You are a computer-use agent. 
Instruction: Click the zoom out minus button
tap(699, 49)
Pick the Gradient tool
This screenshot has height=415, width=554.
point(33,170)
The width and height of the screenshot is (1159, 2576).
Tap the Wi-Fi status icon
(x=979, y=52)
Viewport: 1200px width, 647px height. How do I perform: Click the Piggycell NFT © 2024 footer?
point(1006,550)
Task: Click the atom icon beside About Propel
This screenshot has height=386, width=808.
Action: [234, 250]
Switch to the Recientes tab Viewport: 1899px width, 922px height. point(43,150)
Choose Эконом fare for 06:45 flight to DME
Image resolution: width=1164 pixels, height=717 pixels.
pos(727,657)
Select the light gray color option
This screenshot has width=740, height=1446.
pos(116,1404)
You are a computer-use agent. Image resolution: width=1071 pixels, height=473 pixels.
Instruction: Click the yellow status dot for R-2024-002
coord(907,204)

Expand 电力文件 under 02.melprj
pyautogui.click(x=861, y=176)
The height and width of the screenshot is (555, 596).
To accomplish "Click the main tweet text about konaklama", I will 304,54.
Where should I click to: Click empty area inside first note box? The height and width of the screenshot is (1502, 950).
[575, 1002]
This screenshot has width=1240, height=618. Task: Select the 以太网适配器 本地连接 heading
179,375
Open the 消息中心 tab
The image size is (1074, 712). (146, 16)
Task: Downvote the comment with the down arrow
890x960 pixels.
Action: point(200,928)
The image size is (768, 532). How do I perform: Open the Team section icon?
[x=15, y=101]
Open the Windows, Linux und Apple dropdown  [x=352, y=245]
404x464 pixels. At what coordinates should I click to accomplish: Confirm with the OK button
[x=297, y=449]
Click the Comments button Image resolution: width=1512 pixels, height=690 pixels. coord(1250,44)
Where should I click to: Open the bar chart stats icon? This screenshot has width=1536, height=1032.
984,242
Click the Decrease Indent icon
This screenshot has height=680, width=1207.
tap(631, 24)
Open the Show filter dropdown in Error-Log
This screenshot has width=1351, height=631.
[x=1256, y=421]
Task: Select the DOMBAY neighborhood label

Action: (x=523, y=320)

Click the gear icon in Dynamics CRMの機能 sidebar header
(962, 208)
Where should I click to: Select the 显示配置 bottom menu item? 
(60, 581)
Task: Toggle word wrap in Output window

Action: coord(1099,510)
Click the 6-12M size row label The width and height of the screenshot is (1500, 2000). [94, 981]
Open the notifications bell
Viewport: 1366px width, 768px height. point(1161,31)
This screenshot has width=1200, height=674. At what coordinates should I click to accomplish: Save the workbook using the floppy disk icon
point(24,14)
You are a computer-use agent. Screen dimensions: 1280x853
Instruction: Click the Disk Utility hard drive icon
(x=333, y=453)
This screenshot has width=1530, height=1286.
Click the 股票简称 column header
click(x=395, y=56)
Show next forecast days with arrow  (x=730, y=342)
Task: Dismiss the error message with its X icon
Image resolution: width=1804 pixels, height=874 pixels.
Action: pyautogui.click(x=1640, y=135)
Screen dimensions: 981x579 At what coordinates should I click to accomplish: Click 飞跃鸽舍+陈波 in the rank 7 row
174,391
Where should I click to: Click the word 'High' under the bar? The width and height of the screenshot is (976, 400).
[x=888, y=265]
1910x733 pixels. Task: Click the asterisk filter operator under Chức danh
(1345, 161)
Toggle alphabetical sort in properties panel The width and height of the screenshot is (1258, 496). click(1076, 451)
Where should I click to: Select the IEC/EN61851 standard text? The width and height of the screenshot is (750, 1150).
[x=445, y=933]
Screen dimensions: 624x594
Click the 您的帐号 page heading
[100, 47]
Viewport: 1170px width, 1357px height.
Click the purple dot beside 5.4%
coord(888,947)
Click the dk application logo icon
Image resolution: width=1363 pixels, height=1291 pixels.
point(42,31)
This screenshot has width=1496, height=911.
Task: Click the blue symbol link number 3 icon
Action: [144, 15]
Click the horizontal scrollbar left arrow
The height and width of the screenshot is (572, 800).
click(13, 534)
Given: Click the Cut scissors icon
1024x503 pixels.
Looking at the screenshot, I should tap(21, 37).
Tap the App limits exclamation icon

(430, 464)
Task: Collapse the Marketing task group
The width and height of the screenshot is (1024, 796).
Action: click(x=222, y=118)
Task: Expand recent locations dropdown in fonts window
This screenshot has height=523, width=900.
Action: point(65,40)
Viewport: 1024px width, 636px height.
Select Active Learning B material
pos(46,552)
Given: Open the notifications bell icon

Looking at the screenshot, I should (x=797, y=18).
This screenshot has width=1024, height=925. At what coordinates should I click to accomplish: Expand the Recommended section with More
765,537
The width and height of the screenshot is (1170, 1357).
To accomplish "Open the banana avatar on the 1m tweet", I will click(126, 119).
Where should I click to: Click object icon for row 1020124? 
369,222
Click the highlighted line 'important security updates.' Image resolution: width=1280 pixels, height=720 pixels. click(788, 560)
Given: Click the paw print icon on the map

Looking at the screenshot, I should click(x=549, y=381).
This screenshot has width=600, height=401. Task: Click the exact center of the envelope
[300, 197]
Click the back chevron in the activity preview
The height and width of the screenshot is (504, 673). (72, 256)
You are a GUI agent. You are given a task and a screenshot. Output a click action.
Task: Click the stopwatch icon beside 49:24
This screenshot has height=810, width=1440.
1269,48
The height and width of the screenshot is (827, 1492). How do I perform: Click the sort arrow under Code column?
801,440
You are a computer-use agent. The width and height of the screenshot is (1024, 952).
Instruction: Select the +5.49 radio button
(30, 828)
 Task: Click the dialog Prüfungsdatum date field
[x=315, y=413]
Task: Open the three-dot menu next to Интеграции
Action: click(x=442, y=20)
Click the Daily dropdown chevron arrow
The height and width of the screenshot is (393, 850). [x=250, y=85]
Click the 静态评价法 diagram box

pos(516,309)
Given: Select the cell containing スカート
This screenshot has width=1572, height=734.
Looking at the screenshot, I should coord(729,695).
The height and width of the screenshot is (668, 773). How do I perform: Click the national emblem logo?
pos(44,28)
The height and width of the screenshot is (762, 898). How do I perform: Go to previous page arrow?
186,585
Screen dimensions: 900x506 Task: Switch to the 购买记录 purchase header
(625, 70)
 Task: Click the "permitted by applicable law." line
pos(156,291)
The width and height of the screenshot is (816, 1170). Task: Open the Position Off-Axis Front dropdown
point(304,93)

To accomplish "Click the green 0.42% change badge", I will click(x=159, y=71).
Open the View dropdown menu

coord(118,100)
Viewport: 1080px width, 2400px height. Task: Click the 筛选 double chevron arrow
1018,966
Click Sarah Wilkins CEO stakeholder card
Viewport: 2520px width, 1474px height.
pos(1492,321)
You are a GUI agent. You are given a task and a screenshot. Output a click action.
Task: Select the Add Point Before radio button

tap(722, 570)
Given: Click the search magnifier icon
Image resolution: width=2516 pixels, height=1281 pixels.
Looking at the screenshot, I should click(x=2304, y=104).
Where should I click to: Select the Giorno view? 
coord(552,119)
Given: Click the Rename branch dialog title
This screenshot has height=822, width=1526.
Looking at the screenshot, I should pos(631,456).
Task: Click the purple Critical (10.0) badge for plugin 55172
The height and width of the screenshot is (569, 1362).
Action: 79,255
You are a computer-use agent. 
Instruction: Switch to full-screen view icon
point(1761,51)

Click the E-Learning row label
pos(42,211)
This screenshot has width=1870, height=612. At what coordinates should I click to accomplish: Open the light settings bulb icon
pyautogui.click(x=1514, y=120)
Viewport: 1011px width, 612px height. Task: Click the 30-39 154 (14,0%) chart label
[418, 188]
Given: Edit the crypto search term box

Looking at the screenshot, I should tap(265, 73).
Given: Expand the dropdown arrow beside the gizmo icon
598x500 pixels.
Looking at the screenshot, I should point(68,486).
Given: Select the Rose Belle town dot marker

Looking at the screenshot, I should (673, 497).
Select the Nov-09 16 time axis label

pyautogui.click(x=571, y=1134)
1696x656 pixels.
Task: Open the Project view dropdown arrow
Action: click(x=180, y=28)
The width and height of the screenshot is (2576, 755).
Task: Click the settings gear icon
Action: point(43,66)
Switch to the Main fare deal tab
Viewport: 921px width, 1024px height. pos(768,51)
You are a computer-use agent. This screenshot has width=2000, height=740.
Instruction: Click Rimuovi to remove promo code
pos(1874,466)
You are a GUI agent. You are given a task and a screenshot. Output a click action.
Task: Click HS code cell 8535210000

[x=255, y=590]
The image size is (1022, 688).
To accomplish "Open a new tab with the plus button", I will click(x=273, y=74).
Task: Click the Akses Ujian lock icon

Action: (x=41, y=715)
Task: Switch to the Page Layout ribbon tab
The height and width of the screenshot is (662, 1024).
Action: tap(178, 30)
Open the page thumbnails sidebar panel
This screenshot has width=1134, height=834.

● ● ● ● ●

TASK TO CARRY OUT - Pull from the data each line where the string "computer" turns up.

ANSWER TO THIS EXERCISE -
You are a computer-use agent. 
You are a computer-use agent. Image resolution: width=1071 pixels, height=473 pixels.
You are a computer-use agent. Screen dimensions: 1280x853
You are a computer-use agent. The width and height of the screenshot is (1024, 952).
You are a computer-use agent. 
You are a computer-use agent. This screenshot has width=2000, height=740.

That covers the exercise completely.